He clenches his jaw and ignores the burning in his eyes, the sharp ache at the center of his chest.
You’ll always be the God of Mischief.
But you could be more.
-
At first, the Outriders only know darkness.
Until, with a deep rumble of metal on metal, the huge door at the front of the ship begins to shudder open. Blinding white sunlight streams into the ship, a narrow strip that widens with each second. The Outriders within clamor and scream, climbing over and trampling one another, ready to claw their way out, aching to rip something apart.
But when the door opens, the Outrider at the very front of the pack halts in its tracks. Soon there is a cascade effect behind it, as more and more of them realize who is blocking their exit.
They pause, hesitant, confused.
Proxima Midnight levels them all with a fierce glare.
“Remain on the ship until instructed otherwise,” she orders. “Thanos has ordered half the ships to leave Earth and assist him in his own battle off-planet.”
The Outrider at the front heaves and pants, drool dangling from its gaping mouth, teeth bared.
It wants to disobey. It wants to kill.
But it knows who it serves.
It looks at her spear, then growls lowly from the back of its throat and takes a step back. The rest, after a moment of mild unrest, follow suit.
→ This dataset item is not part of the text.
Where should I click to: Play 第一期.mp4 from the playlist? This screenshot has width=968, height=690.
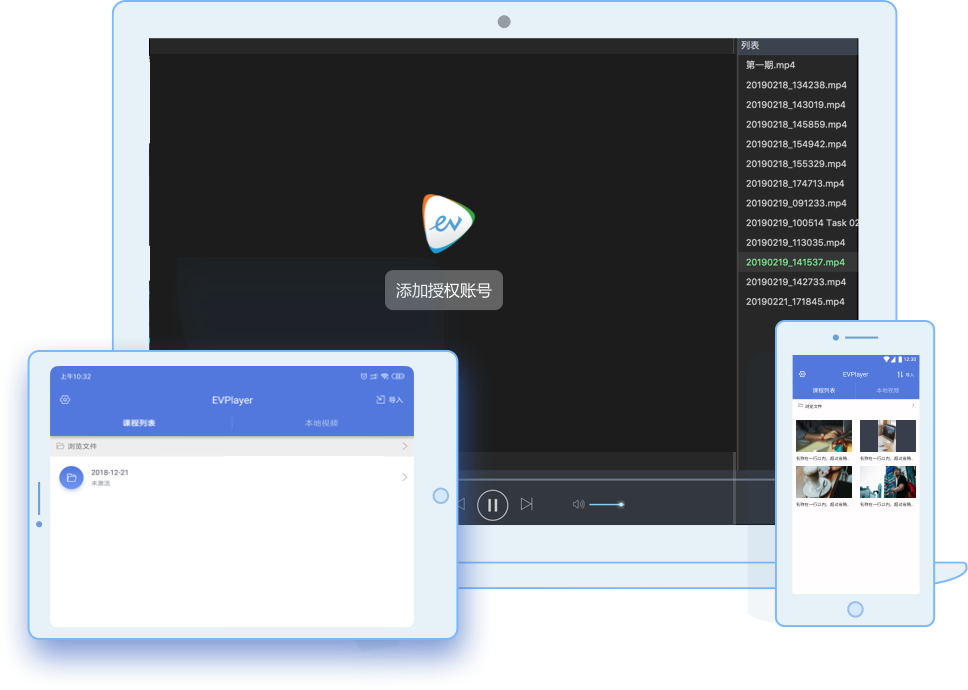tap(770, 65)
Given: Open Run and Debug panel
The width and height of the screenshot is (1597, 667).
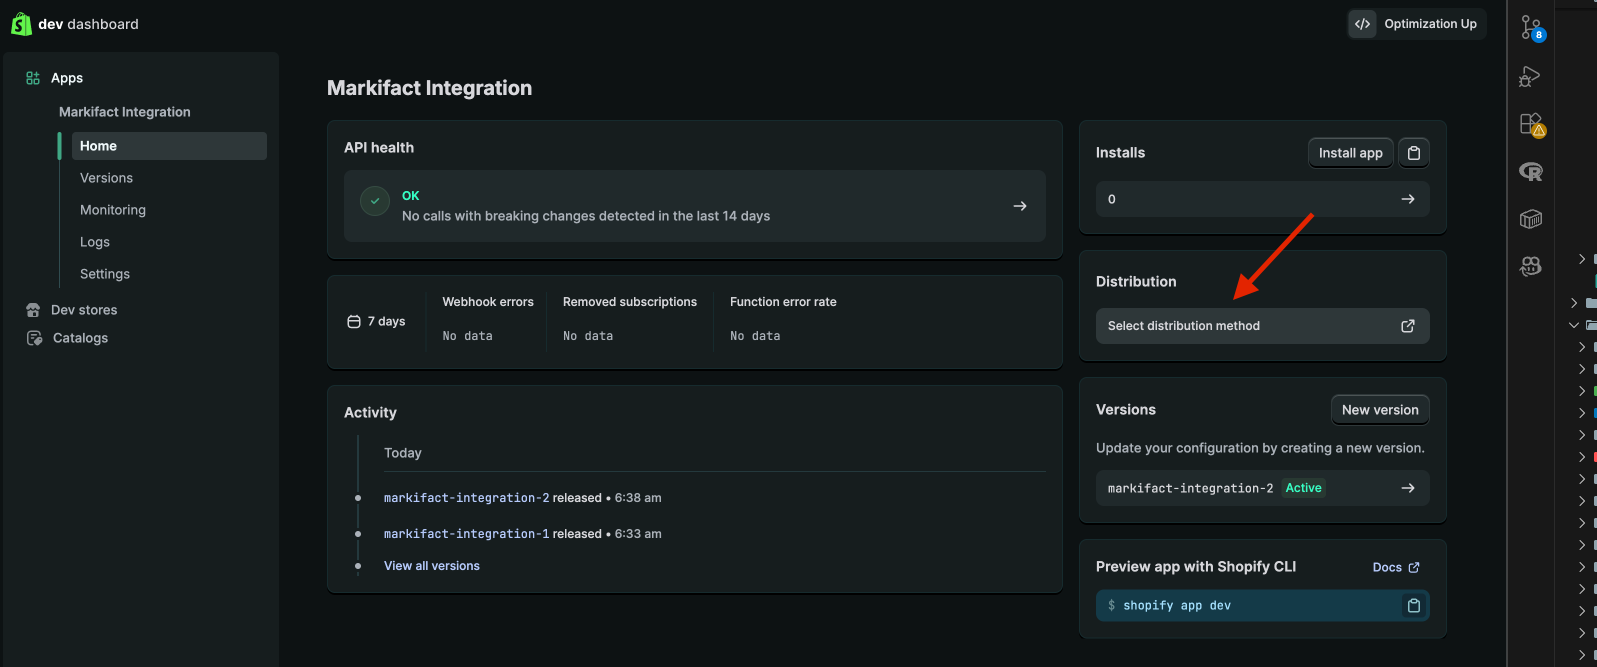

Proxima Midnight smiles. “Your cooperation is appreciated,” she says, and as the doors begin to rumble shut, she casually tosses a small metal orb into the ship. It rolls along the floor, emitting a soft beep as it goes, bumping against their feet.
As the last sliver of daylight shrinks away to nothing and envelopes them once again in total darkness, the frontmost Outrider tilts its head. It thought, for just a moment, that it saw something strange about Proxima Midnight.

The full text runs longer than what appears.